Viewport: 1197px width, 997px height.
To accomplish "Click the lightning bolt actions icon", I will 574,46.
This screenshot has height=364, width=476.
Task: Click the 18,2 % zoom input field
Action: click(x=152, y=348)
━━━━━━━━━━━━━━━━━━━━
§ **GOAL OF THE EXERCISE**:
Reproduce each of the rows above verbatim, keeping every line as it appears.

§ **RESPONSE TO THIS TASK**:
Viewport: 1197px width, 997px height.
To accomplish "Click the lightning bolt actions icon", I will 574,46.
This screenshot has height=364, width=476.
Task: Click the 18,2 % zoom input field
Action: click(x=152, y=348)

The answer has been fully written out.